→ **Exercise brief**
Beginning at the top of the data below, write out every line exactly until you reach the line with "Task: Open the Version dropdown arrow", and include that line.

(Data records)
----------

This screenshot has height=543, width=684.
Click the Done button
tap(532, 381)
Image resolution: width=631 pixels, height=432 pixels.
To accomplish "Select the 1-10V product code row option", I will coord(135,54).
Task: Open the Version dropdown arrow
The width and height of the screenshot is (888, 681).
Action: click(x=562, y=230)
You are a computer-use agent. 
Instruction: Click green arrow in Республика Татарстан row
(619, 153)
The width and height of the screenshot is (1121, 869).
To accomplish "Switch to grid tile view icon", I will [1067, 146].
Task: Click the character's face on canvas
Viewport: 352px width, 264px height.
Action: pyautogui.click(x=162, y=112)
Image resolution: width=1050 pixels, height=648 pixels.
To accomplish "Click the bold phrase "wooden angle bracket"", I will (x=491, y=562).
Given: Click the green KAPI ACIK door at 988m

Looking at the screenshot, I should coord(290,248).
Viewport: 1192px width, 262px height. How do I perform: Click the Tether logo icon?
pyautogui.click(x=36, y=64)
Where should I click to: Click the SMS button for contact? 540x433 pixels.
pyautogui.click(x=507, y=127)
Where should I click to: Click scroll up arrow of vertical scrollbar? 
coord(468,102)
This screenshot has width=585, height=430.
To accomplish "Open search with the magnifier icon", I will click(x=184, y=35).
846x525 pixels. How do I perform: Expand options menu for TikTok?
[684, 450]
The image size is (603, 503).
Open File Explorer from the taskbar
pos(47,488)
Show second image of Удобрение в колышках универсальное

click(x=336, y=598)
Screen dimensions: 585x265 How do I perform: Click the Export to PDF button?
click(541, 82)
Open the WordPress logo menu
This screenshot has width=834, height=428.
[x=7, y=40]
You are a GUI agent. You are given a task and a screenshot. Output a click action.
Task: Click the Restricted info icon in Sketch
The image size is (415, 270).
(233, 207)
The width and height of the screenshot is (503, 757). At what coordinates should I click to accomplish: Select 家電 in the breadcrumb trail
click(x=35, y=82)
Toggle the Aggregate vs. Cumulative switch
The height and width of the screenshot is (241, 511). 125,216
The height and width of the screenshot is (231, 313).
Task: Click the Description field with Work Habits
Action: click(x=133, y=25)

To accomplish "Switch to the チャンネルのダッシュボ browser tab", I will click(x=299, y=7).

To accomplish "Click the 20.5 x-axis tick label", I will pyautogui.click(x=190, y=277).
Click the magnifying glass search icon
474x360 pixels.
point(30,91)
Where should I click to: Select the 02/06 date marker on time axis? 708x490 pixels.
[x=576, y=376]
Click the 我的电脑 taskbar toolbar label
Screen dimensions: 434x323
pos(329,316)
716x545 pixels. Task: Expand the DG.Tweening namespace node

----------

→ **Task solution**
This screenshot has height=543, width=684.
Click the Done button
tap(532, 381)
Image resolution: width=631 pixels, height=432 pixels.
To accomplish "Select the 1-10V product code row option", I will coord(135,54).
Task: Open the Version dropdown arrow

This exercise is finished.